══ Input ══
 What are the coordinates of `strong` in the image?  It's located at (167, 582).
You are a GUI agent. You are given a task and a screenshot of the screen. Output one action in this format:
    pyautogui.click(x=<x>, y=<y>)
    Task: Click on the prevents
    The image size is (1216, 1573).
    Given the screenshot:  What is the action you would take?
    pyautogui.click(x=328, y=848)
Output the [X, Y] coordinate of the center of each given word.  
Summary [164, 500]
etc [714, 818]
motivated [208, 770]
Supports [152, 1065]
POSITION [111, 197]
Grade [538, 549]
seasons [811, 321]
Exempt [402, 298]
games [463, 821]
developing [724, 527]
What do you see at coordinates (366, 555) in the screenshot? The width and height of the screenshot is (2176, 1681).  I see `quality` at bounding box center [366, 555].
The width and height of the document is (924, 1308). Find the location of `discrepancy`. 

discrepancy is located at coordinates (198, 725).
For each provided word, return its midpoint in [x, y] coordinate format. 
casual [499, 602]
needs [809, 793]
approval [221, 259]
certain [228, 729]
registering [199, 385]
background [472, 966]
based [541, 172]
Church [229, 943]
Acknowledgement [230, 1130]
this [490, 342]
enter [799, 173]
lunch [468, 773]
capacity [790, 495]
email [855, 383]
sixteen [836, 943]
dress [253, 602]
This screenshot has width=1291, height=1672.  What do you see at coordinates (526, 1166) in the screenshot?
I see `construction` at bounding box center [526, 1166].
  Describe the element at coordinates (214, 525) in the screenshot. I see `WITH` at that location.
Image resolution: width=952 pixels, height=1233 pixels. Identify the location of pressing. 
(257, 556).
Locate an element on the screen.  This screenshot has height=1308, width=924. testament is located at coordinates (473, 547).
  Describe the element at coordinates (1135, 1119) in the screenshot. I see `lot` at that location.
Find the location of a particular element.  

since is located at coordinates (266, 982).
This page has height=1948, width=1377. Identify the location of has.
═══
Given exercise: Place every line of the records above into a Markdown table with two columns, No. and Line, numbering the rows consecutively and omitting blank lines.

Output for this exercise:
| No. | Line |
|---|---|
| 1 |  What are the coordinates of `strong` in the image?  It's located at (167, 582). |
| 2 | You are a GUI agent. You are given a task and a screenshot of the screen. Output one action in this format: |
| 3 |     pyautogui.click(x=<x>, y=<y>) |
| 4 |     Task: Click on the prevents |
| 5 |     The image size is (1216, 1573). |
| 6 |     Given the screenshot:  What is the action you would take? |
| 7 |     pyautogui.click(x=328, y=848) |
| 8 | Output the [X, Y] coordinate of the center of each given word.   |
| 9 | Summary [164, 500] |
| 10 | etc [714, 818] |
| 11 | motivated [208, 770] |
| 12 | Supports [152, 1065] |
| 13 | POSITION [111, 197] |
| 14 | Grade [538, 549] |
| 15 | seasons [811, 321] |
| 16 | Exempt [402, 298] |
| 17 | games [463, 821] |
| 18 | developing [724, 527] |
| 19 | What do you see at coordinates (366, 555) in the screenshot? The width and height of the screenshot is (2176, 1681).  I see `quality` at bounding box center [366, 555]. |
| 20 | The width and height of the document is (924, 1308). Find the location of `discrepancy`.  |
| 21 | discrepancy is located at coordinates (198, 725). |
| 22 | For each provided word, return its midpoint in [x, y] coordinate format.  |
| 23 | casual [499, 602] |
| 24 | needs [809, 793] |
| 25 | approval [221, 259] |
| 26 | certain [228, 729] |
| 27 | registering [199, 385] |
| 28 | background [472, 966] |
| 29 | based [541, 172] |
| 30 | Church [229, 943] |
| 31 | Acknowledgement [230, 1130] |
| 32 | this [490, 342] |
| 33 | enter [799, 173] |
| 34 | lunch [468, 773] |
| 35 | capacity [790, 495] |
| 36 | email [855, 383] |
| 37 | sixteen [836, 943] |
| 38 | dress [253, 602] |
| 39 | This screenshot has width=1291, height=1672.  What do you see at coordinates (526, 1166) in the screenshot? |
| 40 | I see `construction` at bounding box center [526, 1166]. |
| 41 |   Describe the element at coordinates (214, 525) in the screenshot. I see `WITH` at that location. |
| 42 | Image resolution: width=952 pixels, height=1233 pixels. Identify the location of pressing.  |
| 43 | (257, 556). |
| 44 | Locate an element on the screen.  This screenshot has height=1308, width=924. testament is located at coordinates (473, 547). |
| 45 |   Describe the element at coordinates (1135, 1119) in the screenshot. I see `lot` at that location. |
| 46 | Find the location of a particular element.   |
| 47 | since is located at coordinates (266, 982). |
| 48 | This page has height=1948, width=1377. Identify the location of has. |